Gold markets have sold off again during the trading session early on Tuesday, as traders question whether or not the “risk-off” position is the trade that should be taken.

With the Federal Reserve coming out with a statement tomorrow, it is possible that they will disappoint the market. That will probably crush gold, as a lot of people are starting to bake in the idea of major quantitative easing.

Technical analysis

Gold monthly chart

The technical analysis for the gold market is rather interesting at this point, considering that the market is sitting near the $1485 level an area that has offered quite a bit of support in the past. Beyond that, it is at the bottom of the “value area” of the 30-day volume profile. In other words, we are close to the bottom of “normalcy” over the last month.

Having said that, the hourly chart indicates that the 24-hour EMA has been rather predictive over the last several sessions. It is above current trading, and sitting just at the place where the market had broken down last.

It’s very likely that the next 24 hours will be very quiet until the Federal Reserve makes its announcement at 2pm Eastern Standard Time on Wednesday. When that announcement comes out, traders will be paying attention to not only the interest-rate decision, but also the accompanying statement. If it sounds hawkish, that could be the one thing that breaks this market down below the support just underneath and unwinds gold down to the $1470 level.

The alternate scenario could be that the Federal Reserve sounds very dovish. The market would then break above the $1500 level, which could open the door to a move for another $10 or so to the upside. At this point, it is a bit of a 50-50 trade, meaning things could get very dangerous for those who simply jump in with both feet.

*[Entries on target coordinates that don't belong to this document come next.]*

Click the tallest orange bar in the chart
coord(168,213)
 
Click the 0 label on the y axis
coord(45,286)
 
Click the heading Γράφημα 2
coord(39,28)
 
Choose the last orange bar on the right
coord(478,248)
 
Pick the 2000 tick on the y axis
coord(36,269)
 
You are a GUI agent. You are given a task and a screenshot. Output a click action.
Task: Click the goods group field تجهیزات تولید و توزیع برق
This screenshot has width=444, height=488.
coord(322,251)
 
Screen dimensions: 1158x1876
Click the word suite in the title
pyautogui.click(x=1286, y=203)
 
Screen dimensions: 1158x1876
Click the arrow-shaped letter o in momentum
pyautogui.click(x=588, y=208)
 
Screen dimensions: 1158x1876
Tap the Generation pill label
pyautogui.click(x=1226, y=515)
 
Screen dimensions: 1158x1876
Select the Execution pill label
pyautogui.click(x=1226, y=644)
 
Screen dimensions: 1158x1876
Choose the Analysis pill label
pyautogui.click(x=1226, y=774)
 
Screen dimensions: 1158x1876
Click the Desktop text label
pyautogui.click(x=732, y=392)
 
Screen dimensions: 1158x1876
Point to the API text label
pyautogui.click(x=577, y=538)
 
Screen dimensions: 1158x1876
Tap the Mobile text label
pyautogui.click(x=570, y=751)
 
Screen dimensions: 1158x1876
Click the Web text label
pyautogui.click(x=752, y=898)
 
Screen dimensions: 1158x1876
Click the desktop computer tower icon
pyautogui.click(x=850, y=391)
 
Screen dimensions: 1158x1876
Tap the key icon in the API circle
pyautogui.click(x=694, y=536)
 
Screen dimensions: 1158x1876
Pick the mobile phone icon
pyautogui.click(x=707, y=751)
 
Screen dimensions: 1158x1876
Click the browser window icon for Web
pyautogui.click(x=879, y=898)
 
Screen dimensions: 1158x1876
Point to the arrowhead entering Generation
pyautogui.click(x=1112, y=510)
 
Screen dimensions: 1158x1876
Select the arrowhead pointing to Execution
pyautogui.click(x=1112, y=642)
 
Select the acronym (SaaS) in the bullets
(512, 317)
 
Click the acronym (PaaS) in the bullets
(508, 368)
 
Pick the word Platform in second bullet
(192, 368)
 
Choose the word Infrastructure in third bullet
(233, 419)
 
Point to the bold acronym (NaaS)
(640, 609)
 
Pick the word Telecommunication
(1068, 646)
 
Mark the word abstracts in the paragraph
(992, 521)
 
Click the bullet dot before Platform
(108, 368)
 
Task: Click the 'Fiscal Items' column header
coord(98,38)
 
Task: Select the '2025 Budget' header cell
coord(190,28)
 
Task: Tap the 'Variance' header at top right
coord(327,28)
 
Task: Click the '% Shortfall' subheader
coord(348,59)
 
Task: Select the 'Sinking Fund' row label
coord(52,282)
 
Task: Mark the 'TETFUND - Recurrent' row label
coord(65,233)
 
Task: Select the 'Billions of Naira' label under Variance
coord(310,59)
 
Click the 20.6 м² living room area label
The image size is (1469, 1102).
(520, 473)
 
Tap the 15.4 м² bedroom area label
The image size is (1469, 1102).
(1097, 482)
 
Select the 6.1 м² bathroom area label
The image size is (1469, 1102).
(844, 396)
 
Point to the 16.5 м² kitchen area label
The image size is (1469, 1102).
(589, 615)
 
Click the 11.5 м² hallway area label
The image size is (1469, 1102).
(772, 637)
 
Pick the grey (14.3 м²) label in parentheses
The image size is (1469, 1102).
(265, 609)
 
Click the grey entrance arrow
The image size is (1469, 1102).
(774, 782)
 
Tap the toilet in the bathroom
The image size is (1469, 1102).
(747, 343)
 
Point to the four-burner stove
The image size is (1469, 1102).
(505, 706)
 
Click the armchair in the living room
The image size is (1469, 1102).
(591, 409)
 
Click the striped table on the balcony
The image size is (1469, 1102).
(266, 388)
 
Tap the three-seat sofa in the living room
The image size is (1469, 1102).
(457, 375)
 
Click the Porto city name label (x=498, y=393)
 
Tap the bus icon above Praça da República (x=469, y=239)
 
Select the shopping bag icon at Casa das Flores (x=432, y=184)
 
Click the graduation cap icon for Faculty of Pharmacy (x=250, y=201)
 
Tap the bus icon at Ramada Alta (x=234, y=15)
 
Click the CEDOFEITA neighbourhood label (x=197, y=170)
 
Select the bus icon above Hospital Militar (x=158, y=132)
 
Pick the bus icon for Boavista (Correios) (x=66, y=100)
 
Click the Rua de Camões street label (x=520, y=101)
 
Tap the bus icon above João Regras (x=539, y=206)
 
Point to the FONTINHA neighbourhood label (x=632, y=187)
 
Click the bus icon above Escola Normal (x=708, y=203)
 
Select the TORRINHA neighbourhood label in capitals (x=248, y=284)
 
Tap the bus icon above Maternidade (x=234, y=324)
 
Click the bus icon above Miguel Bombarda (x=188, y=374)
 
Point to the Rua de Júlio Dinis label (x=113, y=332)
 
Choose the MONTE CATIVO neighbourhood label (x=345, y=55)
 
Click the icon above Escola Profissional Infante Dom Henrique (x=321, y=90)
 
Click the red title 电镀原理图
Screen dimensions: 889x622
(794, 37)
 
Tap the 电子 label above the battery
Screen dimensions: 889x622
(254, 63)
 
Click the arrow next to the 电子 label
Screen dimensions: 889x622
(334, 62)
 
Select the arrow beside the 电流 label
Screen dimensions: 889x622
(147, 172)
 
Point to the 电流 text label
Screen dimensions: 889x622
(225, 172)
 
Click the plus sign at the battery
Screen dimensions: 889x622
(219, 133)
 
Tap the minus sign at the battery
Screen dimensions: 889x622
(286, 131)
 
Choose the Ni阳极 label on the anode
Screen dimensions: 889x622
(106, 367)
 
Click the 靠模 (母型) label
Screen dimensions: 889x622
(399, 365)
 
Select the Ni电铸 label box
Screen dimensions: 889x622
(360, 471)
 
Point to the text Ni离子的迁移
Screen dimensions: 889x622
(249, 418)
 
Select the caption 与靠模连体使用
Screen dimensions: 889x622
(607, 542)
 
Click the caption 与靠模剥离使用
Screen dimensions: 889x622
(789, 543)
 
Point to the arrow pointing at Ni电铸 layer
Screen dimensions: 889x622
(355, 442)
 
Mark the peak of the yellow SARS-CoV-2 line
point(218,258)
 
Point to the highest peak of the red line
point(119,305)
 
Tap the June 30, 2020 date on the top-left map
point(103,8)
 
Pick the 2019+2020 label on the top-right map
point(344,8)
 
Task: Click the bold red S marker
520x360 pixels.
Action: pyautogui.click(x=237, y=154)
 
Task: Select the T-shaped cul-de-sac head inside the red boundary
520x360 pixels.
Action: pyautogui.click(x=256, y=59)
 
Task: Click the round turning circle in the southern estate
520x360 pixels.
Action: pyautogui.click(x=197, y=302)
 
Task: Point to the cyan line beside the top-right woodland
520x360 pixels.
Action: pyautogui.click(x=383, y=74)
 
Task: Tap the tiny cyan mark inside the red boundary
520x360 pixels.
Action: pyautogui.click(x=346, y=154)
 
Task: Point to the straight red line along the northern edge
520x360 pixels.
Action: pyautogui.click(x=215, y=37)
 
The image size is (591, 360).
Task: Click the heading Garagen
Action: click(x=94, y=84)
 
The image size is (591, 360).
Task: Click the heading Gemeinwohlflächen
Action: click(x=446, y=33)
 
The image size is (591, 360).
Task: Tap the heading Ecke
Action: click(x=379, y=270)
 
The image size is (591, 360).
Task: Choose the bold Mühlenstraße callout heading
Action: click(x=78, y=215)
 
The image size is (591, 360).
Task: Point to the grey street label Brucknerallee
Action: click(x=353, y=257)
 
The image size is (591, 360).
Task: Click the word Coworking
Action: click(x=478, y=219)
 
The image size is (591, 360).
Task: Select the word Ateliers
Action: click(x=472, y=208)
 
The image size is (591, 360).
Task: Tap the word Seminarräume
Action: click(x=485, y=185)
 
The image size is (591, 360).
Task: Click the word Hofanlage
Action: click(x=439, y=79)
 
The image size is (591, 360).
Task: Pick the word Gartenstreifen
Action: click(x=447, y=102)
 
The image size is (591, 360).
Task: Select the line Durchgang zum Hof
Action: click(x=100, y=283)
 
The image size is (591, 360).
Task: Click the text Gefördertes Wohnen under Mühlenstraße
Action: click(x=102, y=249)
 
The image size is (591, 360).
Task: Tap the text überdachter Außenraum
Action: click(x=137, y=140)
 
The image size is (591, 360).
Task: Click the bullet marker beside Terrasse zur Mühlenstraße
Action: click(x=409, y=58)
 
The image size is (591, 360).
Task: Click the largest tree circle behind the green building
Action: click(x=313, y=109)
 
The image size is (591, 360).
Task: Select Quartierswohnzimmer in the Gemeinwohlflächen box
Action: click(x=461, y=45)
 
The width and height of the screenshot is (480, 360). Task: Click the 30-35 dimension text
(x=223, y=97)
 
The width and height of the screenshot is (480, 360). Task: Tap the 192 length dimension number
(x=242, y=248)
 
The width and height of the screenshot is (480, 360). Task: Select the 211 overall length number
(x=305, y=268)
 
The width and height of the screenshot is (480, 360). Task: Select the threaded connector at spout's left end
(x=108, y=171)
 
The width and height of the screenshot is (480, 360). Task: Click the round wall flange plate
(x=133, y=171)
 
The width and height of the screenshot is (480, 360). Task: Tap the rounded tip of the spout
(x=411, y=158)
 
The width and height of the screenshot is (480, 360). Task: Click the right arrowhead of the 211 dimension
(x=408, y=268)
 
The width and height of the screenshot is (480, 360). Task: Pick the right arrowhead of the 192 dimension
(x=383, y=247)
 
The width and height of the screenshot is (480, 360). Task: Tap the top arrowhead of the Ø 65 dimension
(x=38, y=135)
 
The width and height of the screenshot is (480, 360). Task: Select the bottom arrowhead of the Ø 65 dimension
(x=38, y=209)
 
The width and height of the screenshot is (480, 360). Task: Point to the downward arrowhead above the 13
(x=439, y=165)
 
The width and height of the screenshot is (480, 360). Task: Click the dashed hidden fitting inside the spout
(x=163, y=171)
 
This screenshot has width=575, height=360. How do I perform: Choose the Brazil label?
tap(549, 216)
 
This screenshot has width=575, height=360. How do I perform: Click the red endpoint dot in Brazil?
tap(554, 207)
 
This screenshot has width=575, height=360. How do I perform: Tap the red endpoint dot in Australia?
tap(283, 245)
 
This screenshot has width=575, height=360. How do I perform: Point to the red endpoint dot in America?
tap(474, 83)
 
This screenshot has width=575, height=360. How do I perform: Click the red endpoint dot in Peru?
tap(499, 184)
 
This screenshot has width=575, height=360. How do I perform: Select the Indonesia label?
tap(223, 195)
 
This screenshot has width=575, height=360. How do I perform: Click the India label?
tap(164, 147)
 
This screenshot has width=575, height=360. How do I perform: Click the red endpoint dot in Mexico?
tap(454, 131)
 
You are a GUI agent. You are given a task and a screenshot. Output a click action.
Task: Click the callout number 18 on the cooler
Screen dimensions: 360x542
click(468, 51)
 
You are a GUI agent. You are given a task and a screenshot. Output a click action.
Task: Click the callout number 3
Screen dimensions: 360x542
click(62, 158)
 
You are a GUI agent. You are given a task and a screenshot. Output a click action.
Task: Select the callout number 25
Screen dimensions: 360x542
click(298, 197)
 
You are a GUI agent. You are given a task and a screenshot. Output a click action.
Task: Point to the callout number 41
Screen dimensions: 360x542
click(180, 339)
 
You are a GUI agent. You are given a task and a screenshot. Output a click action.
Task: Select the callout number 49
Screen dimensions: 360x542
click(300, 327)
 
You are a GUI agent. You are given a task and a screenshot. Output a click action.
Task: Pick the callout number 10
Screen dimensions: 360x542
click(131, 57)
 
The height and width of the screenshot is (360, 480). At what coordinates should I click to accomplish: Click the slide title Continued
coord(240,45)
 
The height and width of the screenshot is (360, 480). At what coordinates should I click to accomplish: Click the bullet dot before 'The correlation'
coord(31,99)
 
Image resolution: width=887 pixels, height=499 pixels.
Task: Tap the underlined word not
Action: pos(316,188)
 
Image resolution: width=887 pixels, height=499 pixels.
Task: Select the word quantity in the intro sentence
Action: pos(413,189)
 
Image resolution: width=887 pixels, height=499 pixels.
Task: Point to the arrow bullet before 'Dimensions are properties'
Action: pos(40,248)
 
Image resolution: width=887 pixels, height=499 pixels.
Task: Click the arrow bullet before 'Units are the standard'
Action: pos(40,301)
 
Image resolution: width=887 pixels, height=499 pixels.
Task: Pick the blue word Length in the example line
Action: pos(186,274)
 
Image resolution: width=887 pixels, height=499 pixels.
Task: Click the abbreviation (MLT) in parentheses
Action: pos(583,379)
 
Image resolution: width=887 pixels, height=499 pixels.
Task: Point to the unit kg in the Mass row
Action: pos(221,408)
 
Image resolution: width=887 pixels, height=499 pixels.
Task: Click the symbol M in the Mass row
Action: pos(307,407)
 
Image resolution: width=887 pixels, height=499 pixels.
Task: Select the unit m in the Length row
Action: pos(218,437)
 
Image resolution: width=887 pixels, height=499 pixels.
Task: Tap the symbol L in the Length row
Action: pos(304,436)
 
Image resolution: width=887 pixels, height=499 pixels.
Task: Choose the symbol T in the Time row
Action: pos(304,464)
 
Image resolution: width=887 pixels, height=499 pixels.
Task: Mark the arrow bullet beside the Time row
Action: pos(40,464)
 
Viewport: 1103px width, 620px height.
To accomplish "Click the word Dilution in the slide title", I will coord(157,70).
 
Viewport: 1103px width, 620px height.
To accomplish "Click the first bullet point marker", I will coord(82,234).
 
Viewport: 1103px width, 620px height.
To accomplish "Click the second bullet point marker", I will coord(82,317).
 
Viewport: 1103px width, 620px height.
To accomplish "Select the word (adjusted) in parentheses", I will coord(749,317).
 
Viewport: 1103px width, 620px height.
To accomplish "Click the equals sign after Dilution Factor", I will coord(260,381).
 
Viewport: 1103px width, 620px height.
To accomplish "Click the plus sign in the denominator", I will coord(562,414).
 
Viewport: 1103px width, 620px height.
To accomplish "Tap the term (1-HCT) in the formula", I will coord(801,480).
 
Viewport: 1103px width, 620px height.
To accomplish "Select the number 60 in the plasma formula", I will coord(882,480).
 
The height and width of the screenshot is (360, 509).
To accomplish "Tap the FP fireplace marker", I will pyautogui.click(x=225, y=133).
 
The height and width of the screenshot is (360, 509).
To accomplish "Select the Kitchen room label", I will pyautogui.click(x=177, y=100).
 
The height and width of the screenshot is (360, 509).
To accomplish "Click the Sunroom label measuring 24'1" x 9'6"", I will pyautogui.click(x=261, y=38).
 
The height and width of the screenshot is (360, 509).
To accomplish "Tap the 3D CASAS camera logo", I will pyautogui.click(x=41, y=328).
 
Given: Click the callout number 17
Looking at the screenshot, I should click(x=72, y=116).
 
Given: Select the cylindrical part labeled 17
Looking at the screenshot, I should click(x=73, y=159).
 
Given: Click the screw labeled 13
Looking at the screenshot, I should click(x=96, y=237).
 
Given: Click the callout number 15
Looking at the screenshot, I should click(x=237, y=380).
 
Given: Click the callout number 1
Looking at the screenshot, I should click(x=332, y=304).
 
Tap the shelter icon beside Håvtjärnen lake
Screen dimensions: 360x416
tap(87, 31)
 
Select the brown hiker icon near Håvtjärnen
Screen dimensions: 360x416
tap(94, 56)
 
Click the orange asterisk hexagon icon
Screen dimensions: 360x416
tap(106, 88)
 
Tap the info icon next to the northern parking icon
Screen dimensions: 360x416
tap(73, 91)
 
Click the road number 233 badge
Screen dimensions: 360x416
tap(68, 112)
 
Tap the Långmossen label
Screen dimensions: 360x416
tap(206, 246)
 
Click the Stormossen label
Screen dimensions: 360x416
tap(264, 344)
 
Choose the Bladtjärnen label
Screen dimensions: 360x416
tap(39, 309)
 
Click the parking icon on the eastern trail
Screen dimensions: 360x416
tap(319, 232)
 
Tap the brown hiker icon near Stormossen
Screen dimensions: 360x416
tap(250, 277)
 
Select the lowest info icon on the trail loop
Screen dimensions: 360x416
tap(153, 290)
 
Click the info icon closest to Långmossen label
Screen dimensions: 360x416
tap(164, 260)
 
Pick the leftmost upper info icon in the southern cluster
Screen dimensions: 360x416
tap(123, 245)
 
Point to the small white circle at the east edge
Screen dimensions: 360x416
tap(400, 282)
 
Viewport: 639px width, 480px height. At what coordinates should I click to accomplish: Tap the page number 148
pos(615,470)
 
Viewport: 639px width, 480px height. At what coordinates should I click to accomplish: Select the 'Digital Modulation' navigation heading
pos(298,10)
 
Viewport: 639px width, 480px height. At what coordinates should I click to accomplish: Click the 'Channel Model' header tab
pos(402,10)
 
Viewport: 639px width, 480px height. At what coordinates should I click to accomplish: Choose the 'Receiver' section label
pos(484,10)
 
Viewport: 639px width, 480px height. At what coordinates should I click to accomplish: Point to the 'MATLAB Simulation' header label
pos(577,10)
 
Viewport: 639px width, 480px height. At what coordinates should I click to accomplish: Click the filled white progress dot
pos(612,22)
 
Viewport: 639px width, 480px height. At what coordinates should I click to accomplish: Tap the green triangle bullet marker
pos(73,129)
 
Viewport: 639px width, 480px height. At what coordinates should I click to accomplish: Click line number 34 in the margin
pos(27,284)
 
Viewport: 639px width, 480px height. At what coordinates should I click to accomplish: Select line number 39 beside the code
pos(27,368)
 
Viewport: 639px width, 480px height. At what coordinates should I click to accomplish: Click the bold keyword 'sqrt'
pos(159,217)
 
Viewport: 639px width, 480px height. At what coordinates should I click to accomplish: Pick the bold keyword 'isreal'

If we can break out to the upside, it could send this market looking towards the $1800 level

It should also be noted that on the daily chart there is a bit of a bullish flag, but it is running out of time. If we can break out to the upside, it could send this market looking towards the $1800 level. That would make a bit of sense considering there is so much in the way of technical analysis, geopolitical concern, and loosening of central bank policy around the world, whatever the Federal Reserve does.

The trade going forward

The trade going forward in this market is probably best done an hour after the decision is made. This is because the lack of liquidity could throw the gold market around like a ragdoll heading into that announcement.

However, if the market does break above the $1500 level between now and then, it’s very likely that you could go ahead and pick up that $10 worth of move. Traders will be trying to “front-run” the announcement, as they do occasionally. Otherwise, sitting on your hands until seeing what the reaction is for a good hour after the announcement is the prudent thing to do.